In other words, since Ahmadinejad and the pasdarans have deeply polarized the Iranian political scenario, we should carefully send messages to the Rahbar that Ahmadinejad represents a much greater risk for the Islamic Republic than the reformists, and that we are ready to negotiate with Supreme Leader Khamenei, but we will adopt a tougher stance (at every level, nuclear negotiations included) if he lends his support to such bloody repression. Some of the main religious and political leaders, such as Rafsanjani and, to a certain extent, Mohammad Khatami himself, are attempting the same, trying to de-polarize the domestic political spectrum in the hope that the Rahbar might decide to rebalance the system, adopting a more moderate position. It is probably the last chance Khamenei has to avoid a dramatic transformation of the Islamic Republic and far more severe international isolation.

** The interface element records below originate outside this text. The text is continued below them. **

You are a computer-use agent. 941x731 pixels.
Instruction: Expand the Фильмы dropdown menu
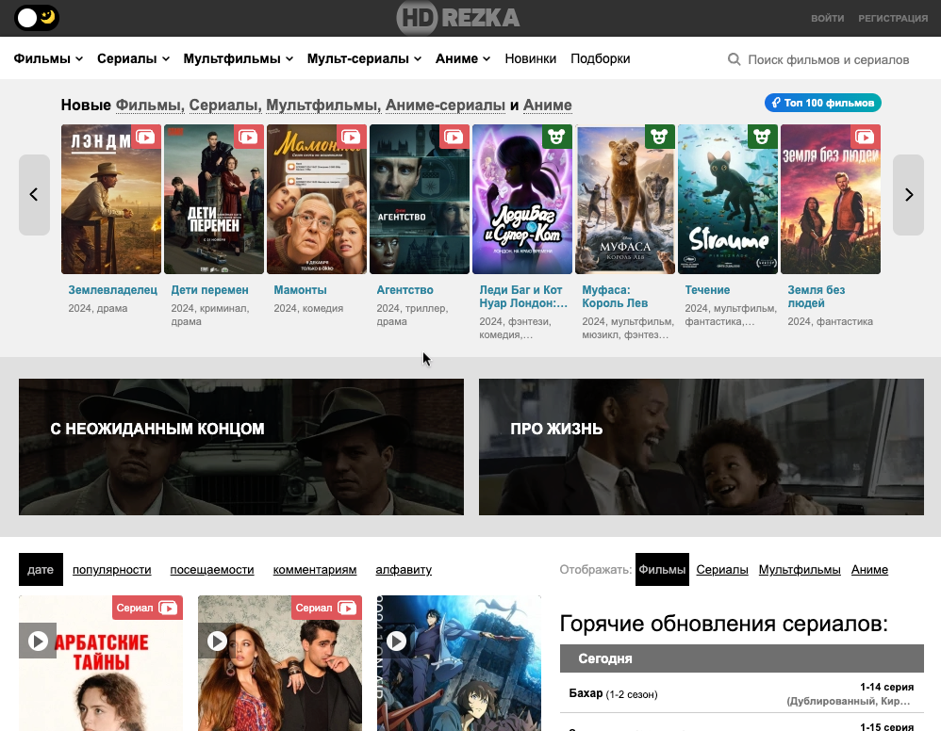(x=48, y=58)
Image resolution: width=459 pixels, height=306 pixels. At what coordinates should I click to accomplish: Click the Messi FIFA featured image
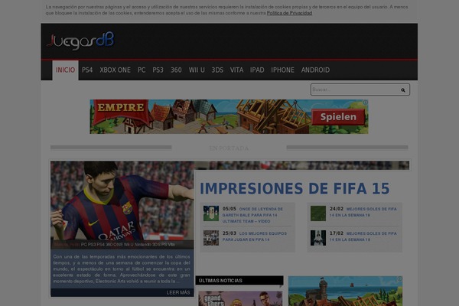[x=122, y=203]
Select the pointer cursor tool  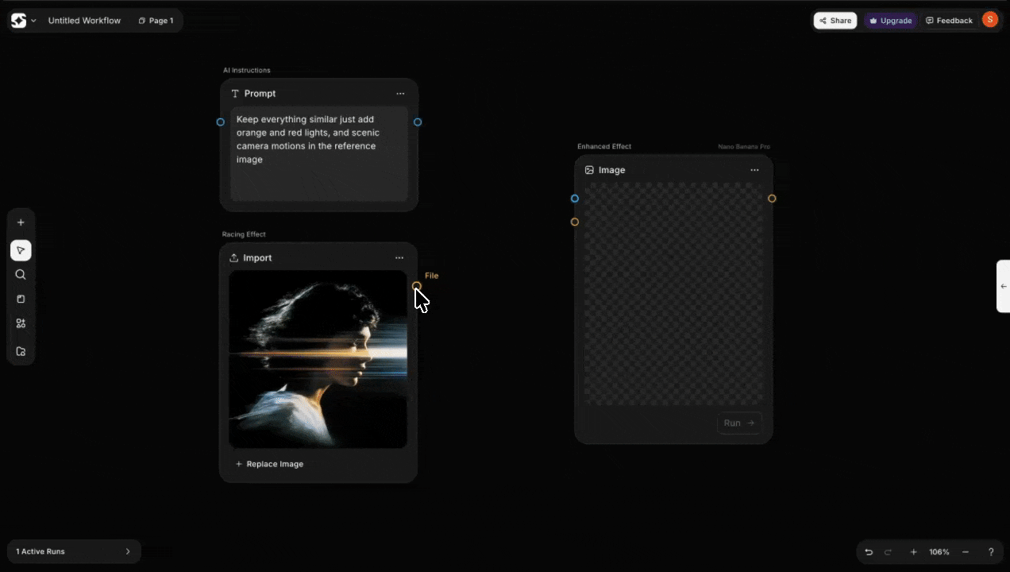click(x=21, y=250)

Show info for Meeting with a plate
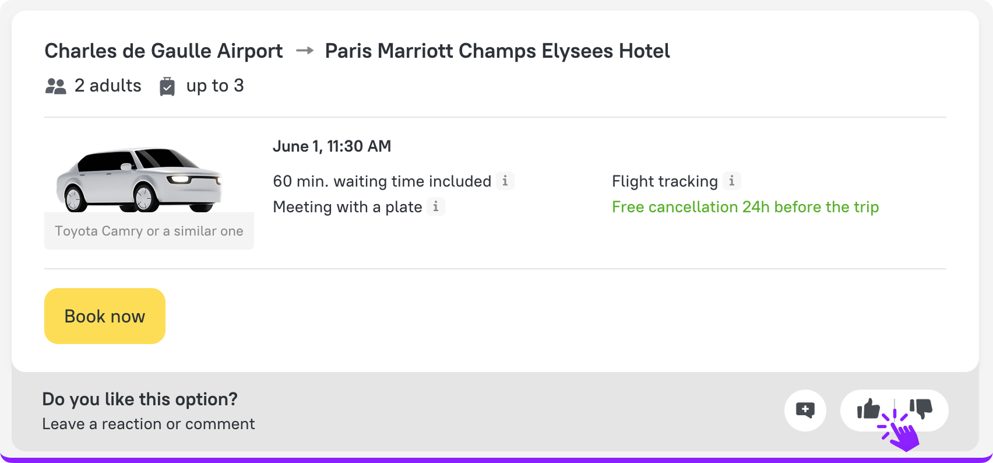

At the same time, it is time to end our obsession with the uranium enrichment conundrum: it is clear that the only way to keep Iran latent at the nuclear weapon level is through verifications and political confidence, not merely technical solutions, such as the recent proposed swap with Russia, France, Turkey, or elsewhere. Without decreasing the level of mistrust, resistance to a comprehensive agreement will be insurmountable.

For years I backed track-2 programs with Iranians, and I still believe they represented a useful tool of communication, taking into account the antagonistic postures of Washington and Tehran. But the current scenario is radically different: the technical package offered in Vienna and Geneva to Iran represented an honorable compromise, based on the best diplomatic effort of recent years. The package is still on the table, and some minor amendments might be made in order to give extra guarantees to the Islamic Republic’s obsessions. However, we should resist the idea of acquiescing to new Iranian requests or looking for other, smoother “technical solutions” for convincing Iran. The offer is already favorable: it has been almost accepted, almost refused, renegotiated, reneged, and all other degrees of unclear response. In the meantime, Iran continues with its paranoid policy of repression and intimidation of reformists, intellectuals, professors, students, women’s’ rights activists, and simple citizens. And the West continues to stick to its past policy of ambiguous silence over it.

Lack of credibility was one of the main failures of the past U.S. administration’s policy toward the Middle East, since its rhetorical insistence on democratization was a far cry from an ambiguous policy of double standards. We should now avoid the risk of embarking on a pathetically weak new form of realpolitik .

Riccardo Redaelli is the Director of the Middle East Program at LNCV and Professor of Geopolitics at the Catholic University of Milano. He has participated in Track 2 talks with Iran.